__Task__. I would like every record below transcribed exactly as it is.
---------- Supplied material ----------
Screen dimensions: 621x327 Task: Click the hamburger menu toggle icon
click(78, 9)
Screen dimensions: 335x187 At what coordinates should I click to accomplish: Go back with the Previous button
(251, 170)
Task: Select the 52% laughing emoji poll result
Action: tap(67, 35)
----------
__Solution for this task__.
Screen dimensions: 621x327 Task: Click the hamburger menu toggle icon
click(78, 9)
Screen dimensions: 335x187 At what coordinates should I click to accomplish: Go back with the Previous button
(251, 170)
Task: Select the 52% laughing emoji poll result
Action: tap(67, 35)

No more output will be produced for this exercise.